#### Work to be completed
Retype the line with "Task: Click the 依頼内容を確認 button" exactly. Then retype every line after it through the end of the entries below, and nothing more, leaving out pictures.

#### Supplied entries
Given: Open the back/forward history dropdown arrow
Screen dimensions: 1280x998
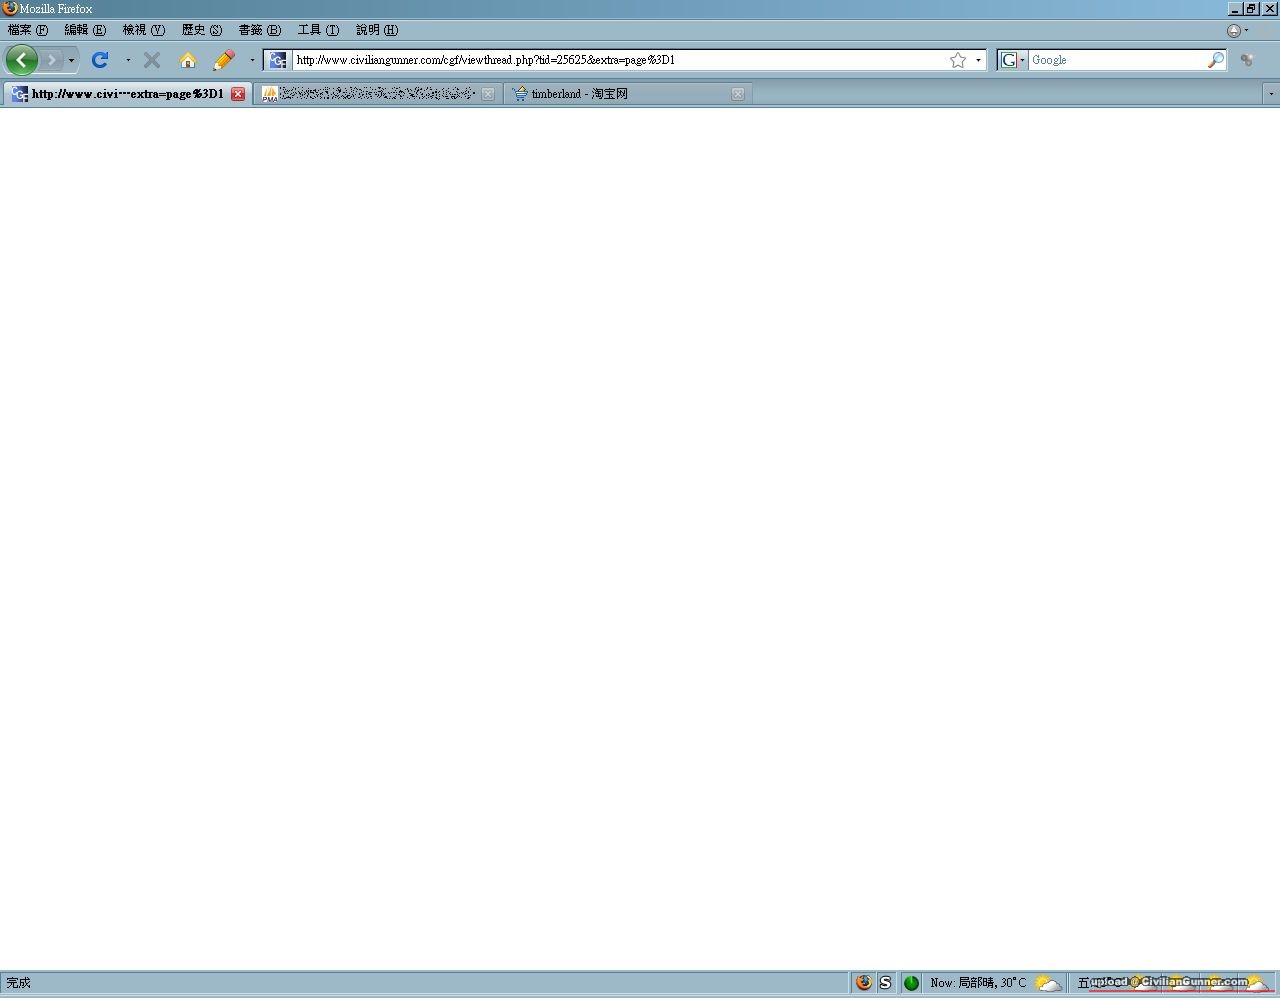Looking at the screenshot, I should pyautogui.click(x=71, y=60).
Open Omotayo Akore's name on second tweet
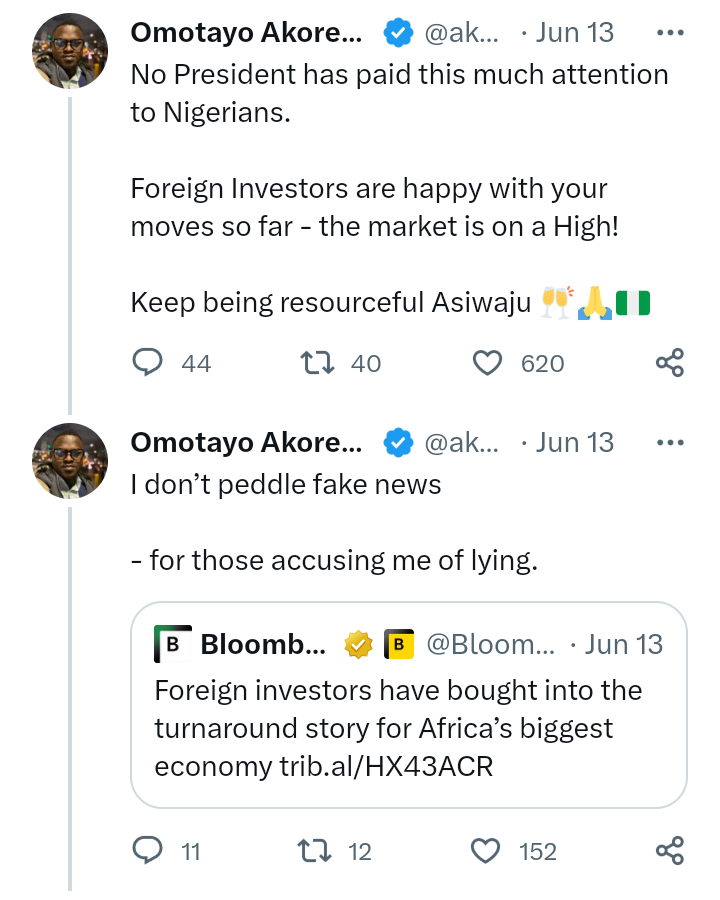Viewport: 720px width, 900px height. tap(246, 442)

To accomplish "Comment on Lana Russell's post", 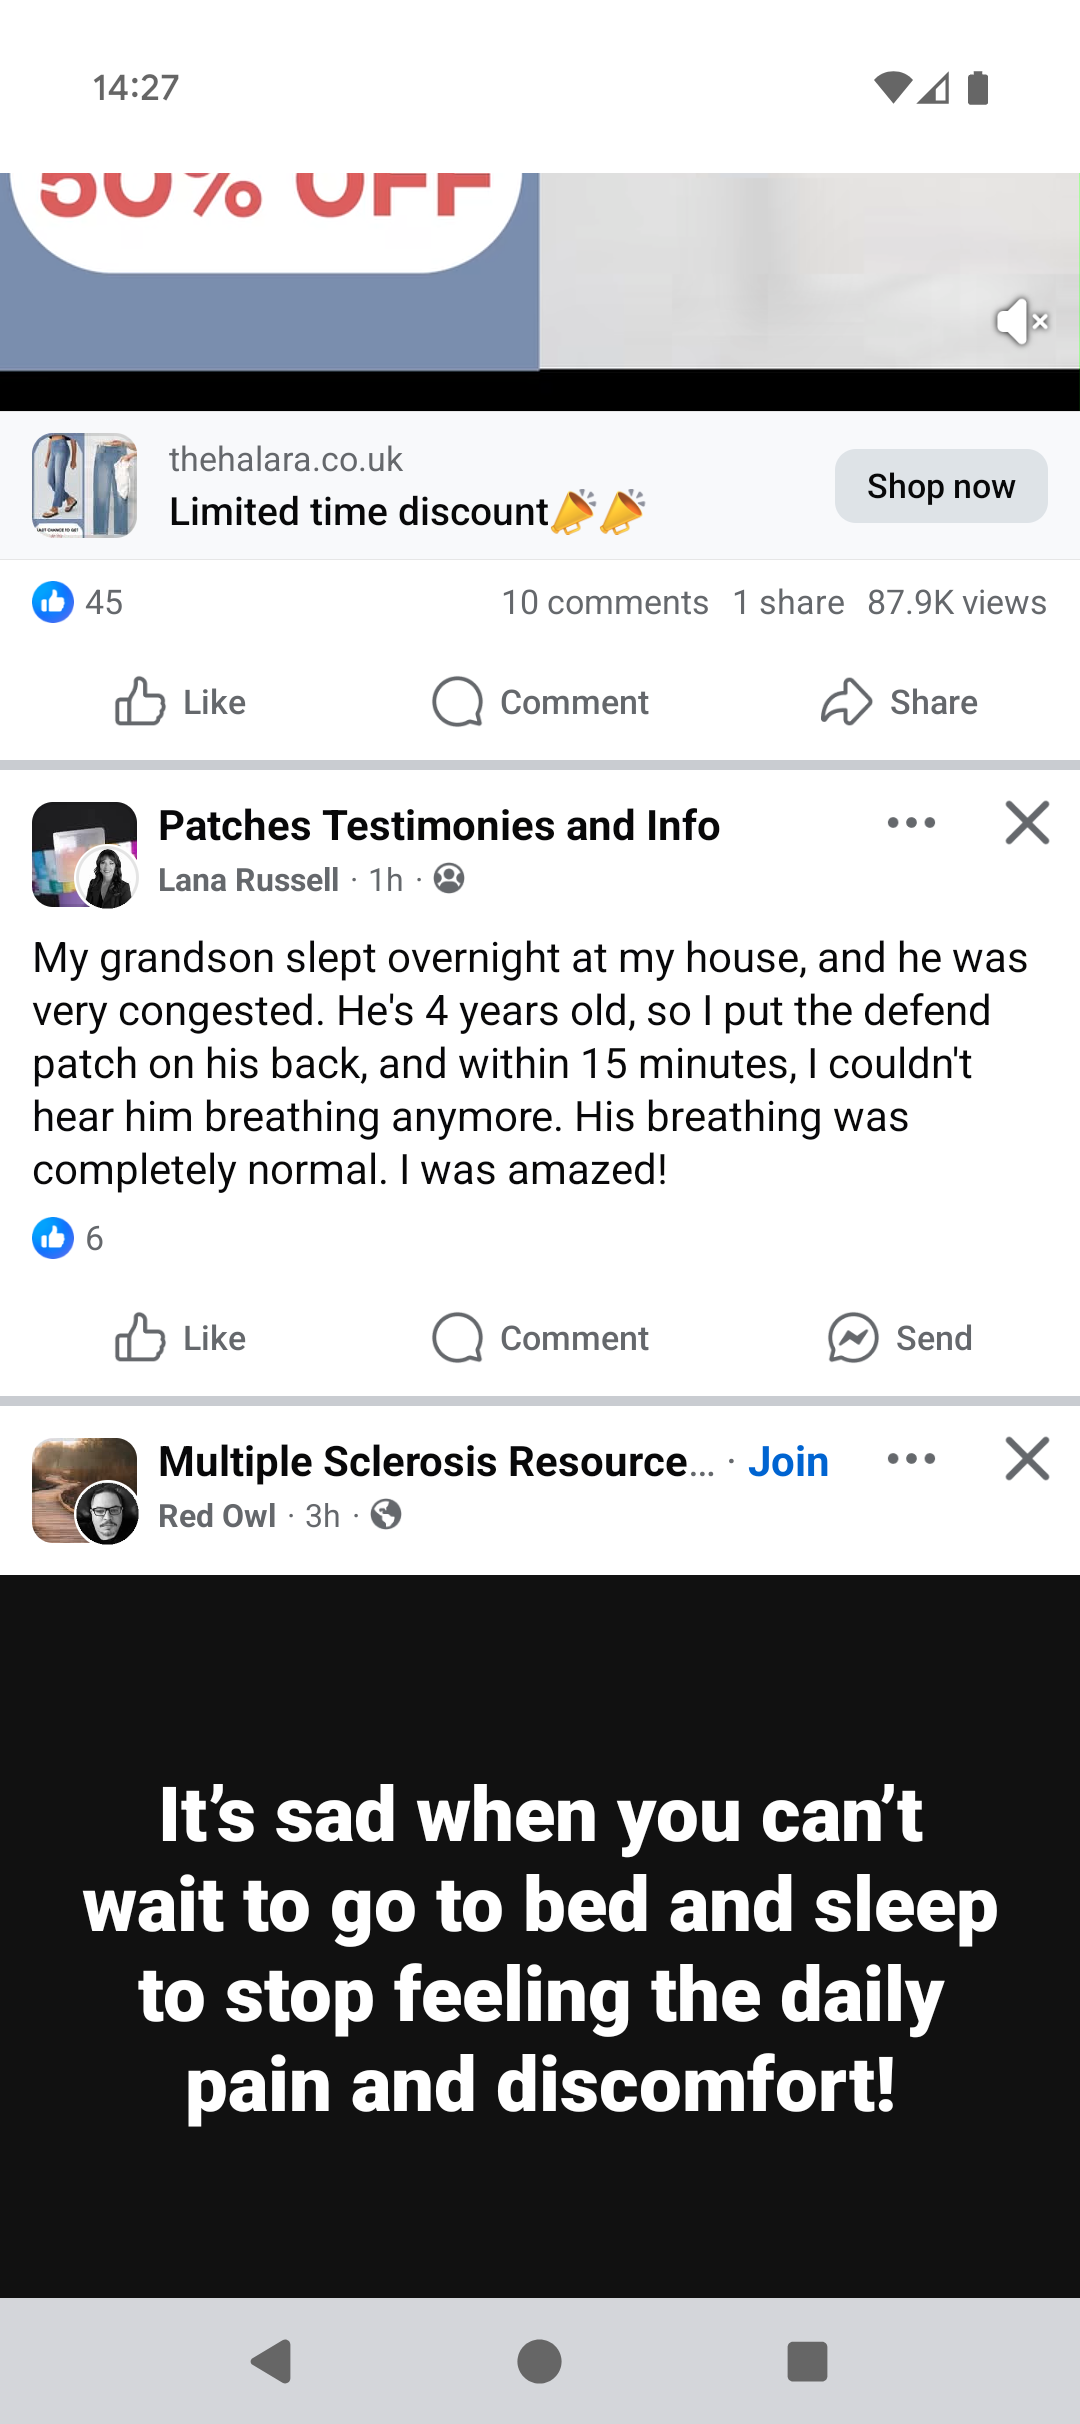I will 540,1338.
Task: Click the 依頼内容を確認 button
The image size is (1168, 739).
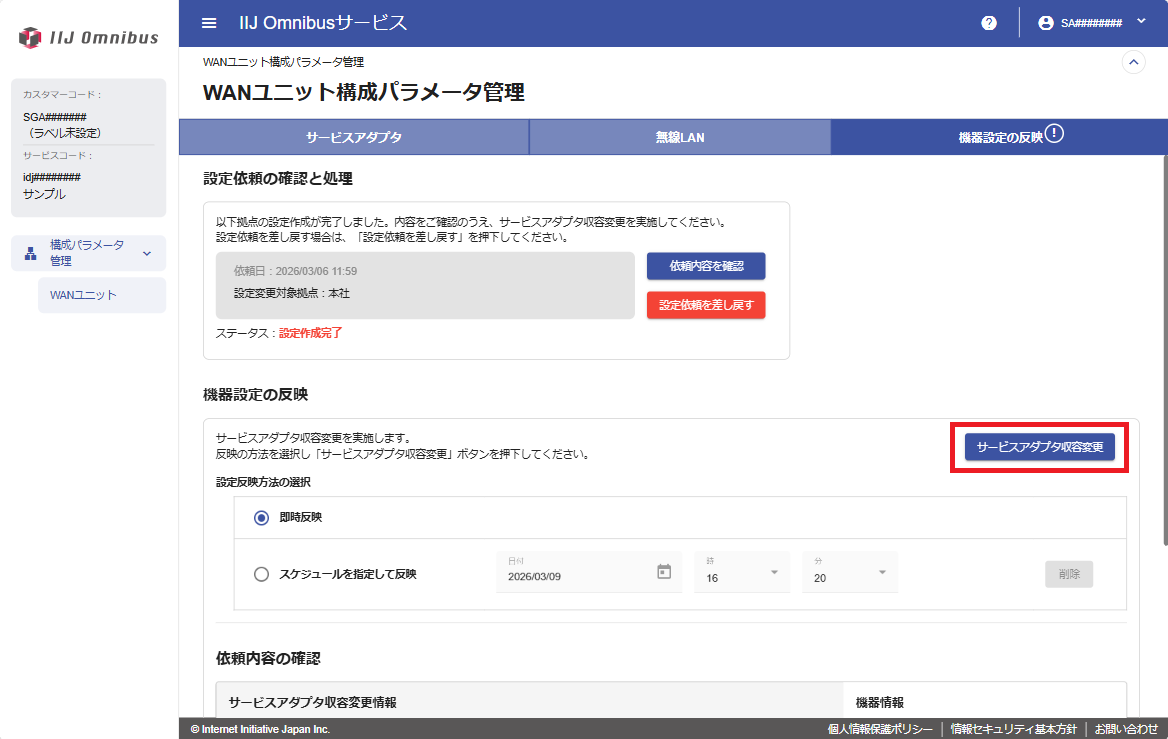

#### Expected output
Task: Click the 依頼内容を確認 button
The image size is (1168, 739).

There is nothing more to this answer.